Bangladesh newspapers express dissatisfaction on polling process but sound note of hope for future with Sheikh Hasina at helm
The op-ed sections in Bangladesh newspapers and news websites expressed mixed feelings towards the polling process on Monday expressing dissatisfactions at the polls, but at the same time remaining hopeful of a better future under Sheikh Hasina
The ruling Awami League-led alliance swept the general elections in Bangladesh, securing a third straight term for Prime Minister Sheikh Hasina winning 288 seats in the 300-member Parliament. The Opposition Jatiya Oikya Front — National Unity Front (NUF) — secured seven seats with over 15 percent of the votes, while others won three seats.
The election outcome has been rejected by the Opposition grouping which has termed it "farcical". The op-ed sections in Bangladesh newspapers and news websites expressed mixed feelings towards the polling process on Monday. While some listed the irregularities witnessed during the polling day, expressing disappointment for the election's failure to bring a change in the government or attitude of the voters, several seemed hopeful of a better future for Bangladesh under Awami League-led grand alliance.
The Dhaka edition of the Financial Express wrote about how the streets of Dhaka were deserted on Sunday when Bangladesh went to polls. The newspaper said that under the enthusiasm for the polls and festivities (of a new year) lay an uneasiness among the people that the widespread violence that vitiated the pre-polls atmosphere may return on voting day.
It said that "the arrests made far outnumber similar anticipatory detentions of any time in the past" creating confusion and fear on people's minds. "...It has not gone well with the common people who want peace and a congenial atmosphere for voting," the newspaper said.
The Dhaka Tribue, one of the leading English dailies in Bangladesh, however, expressed dissatisfaction in how the election results failed to bring about the change that the exercise promised while highlighting how the Jatiya Oikya Front has rejected the polls, claiming "vote dacoity" and demanded fresh polls.

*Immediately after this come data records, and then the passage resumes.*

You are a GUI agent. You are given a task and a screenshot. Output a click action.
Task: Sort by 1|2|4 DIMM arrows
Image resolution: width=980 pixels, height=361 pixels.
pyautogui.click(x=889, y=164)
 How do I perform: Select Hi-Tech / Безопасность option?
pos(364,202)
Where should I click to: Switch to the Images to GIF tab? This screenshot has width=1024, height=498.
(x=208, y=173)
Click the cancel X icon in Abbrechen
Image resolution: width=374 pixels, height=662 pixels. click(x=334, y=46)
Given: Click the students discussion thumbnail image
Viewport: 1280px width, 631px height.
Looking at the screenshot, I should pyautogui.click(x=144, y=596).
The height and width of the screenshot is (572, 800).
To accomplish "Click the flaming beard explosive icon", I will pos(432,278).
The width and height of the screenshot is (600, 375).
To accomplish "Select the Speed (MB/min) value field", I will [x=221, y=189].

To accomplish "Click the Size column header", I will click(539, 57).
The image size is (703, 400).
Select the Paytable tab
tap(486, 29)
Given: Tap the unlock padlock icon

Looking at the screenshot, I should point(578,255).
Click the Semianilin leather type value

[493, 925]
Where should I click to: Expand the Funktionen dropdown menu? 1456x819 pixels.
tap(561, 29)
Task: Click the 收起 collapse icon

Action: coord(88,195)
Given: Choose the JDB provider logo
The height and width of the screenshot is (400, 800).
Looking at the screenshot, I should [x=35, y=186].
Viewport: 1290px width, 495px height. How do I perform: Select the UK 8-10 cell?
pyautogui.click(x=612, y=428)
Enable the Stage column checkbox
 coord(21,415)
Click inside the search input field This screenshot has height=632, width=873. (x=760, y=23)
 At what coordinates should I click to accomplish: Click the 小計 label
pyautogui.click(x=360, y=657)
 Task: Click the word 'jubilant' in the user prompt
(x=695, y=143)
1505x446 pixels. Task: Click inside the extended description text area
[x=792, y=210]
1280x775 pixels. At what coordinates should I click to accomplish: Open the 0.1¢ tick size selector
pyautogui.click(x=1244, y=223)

"We had hoped for an election that — even if imperfect — would be accepted by all parties, and give us enough of a basis to both get on with the business of the state and also to hope that politics could start to return to normal," the newspaper said.
"More than anything else, we had hoped that this election could see the rebirth of something approaching national unity and commonality of purpose...However, it is clear now that that hope is a distant dream, and that we remain as divided as ever," the newspaper added.
Bangla newspaper Prothomalo also spoke about the irregularities that were seen in polling booths across the country, be it Awami League agents present inside polling booths to the missing observers of the Bangladesh National Party candidates.
Meanwhile, The Daily Star, listed the several irregularities right from ballot stuffing, closing of polling booths before polling was supposed to end, to filled ballot boxes being brought to polling booths. However, it seemed positive about the future of Bangladesh under the third term of Sheikh Hasina. The Daily Star says that since the incumbent regime has received "an unprecedented mandate with this landslide win, the pressure to deliver will be that much high".
However, while the Awami League's performance in achieving the 21-point pledge made in the election manifesto will be keenly watched, the newspaper says that it is more interesting in seeing the government empowering institutions like the National Human Rights Commission, the Anti-Corruption Commission, mass media and the judiciary as well as ensuring good governance.
The report also highlights the questionable record of the Awami League on the front of human rights and basic freedoms.
The question that everybody seems to be asking is: Will Sheikh Hasina redeem herself in her third consecutive term?